> **Excerpted passage**:

>>

Su: It was interesting to see the St Andrews, there was a girl from Year 9 interviewed about the experience of learning at home and one of the things, well the headline for it was she said it made her feel like an adult for a day, which was quite an interesting take that I guess the kids see parents more and more kind of doing work, computer work and that sort of thing, and it was her take that she was self-directed, she had some personalisation, she obviously had some scope of time and pace and place, and also where she physically worked in her home, it made her feel like an adult for a day.  So there is hope that once they’ve got over the novelty of being at home or being on a Google Doc at once and what that looks like, and it’s all so new and fun, that after that good learning will still happen.

Tom: That student sounds way more mature than me (laughing).

Simon: Just listening to that example, I guess it calls to mind the idea that in one way, we’re scrambling for positives within this, but in terms of online learning it is an arena that to a certain extent you would say could suit some students.  I mean we talk about how much technology literate students are nowadays, people of that age group, obviously to turn the focus for just a second from the teachers adapting to the students adapting to it, it could be said that students are, by virtue of their familiarity with devices and the online world and technology, they’re better to be well placed to be able to adapt to this quickly.

Tom: Yep, so there’s...

Simon: Sorry this one’s for the room...

Tom: There’s one big caveat to that which is I think that a lot of students, they may be very adept with the technology and jumping on a video conference may be no problem for them, spending five or so hours moderating their own workflow, making sure they’re actually making progress and having that level of agency over their own learning pace is probably going to be something very different, and I think that’s probably going to scare a few teachers who know that a few students at the back of the classroom who have, if left unattended, might not necessarily get the most work done.  Actually I was going to ask you Su, that’s an interesting problem and someone whose run an online class for a while, how do you manage the students that are not necessarily the most self-motivated in this kind of transition?

Su: So I teach fully online for a school called Australian Christian College and I teach Extension 1 online, so I only have three students in that class who are all pretty motivated as extension students.  So I was thinking last night as I was reflecting on what we were talking about today, about what I would do if I was maybe in the situation of my middle ability Year 9 class or something being put fully online, and I was reflecting on a time when I did first Google Doc, with I think was a Year 10 class, and everyone’s on the Google Doc, there was 24 kids all putting their thoughts into this Google Doc and it was absolute chaos because they were all typing in different columns, some of them were writing messages to each other which had nothing to do with the work even though I’m like saying “I can see this” and they were still doing it, they were adding comments, it was just like an absolute crazy time.  So that was the first time I put all 24 kids on a Doc, then I realised afterwards I need to do this in groups so I put groups of Docs on and then had a student leader of each Doc who was more responsible for keeping kids...the actual work happening on the Doc.

Adam: Once again, that would not have been me.

Su: (Laughing) I’d have to glare at you in the classroom at like Adam I feel...

Simon: Dividing the mob down.  I kind of rose to the occasion Adam, can I rule it out?

<<

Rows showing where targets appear

>>

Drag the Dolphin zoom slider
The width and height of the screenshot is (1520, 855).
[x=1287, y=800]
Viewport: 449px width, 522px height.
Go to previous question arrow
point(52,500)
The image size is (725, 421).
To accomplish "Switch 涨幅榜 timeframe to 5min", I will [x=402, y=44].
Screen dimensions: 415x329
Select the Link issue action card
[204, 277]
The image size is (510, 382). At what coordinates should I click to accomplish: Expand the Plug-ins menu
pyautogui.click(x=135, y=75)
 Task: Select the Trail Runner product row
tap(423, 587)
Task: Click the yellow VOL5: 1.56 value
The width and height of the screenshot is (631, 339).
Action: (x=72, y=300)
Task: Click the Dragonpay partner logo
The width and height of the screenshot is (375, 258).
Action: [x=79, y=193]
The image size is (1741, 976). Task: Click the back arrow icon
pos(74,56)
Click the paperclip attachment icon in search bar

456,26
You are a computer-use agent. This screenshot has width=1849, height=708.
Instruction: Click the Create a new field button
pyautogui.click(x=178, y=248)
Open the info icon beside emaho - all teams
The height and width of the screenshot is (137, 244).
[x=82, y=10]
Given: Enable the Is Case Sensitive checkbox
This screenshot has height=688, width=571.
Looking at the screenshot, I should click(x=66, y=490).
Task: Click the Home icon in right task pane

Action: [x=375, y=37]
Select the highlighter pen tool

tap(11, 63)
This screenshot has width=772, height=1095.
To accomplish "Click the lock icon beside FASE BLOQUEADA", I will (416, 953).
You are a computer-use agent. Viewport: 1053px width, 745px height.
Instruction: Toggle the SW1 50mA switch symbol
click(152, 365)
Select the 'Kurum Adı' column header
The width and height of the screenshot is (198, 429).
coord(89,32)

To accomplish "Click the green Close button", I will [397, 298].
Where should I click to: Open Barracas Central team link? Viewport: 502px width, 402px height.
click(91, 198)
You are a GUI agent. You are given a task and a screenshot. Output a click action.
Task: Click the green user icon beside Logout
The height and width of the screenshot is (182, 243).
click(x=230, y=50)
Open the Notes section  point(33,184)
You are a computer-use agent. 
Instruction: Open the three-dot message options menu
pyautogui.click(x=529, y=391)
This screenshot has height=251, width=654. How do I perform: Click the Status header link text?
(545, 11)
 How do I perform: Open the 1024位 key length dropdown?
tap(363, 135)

<<

> **Short problem**: In the discussion on online learning, transcribe word for word the section from "Su: It was interesting" to "will still happen.".

> **Task result**:
Su: It was interesting to see the St Andrews, there was a girl from Year 9 interviewed about the experience of learning at home and one of the things, well the headline for it was she said it made her feel like an adult for a day, which was quite an interesting take that I guess the kids see parents more and more kind of doing work, computer work and that sort of thing, and it was her take that she was self-directed, she had some personalisation, she obviously had some scope of time and pace and place, and also where she physically worked in her home, it made her feel like an adult for a day.  So there is hope that once they’ve got over the novelty of being at home or being on a Google Doc at once and what that looks like, and it’s all so new and fun, that after that good learning will still happen.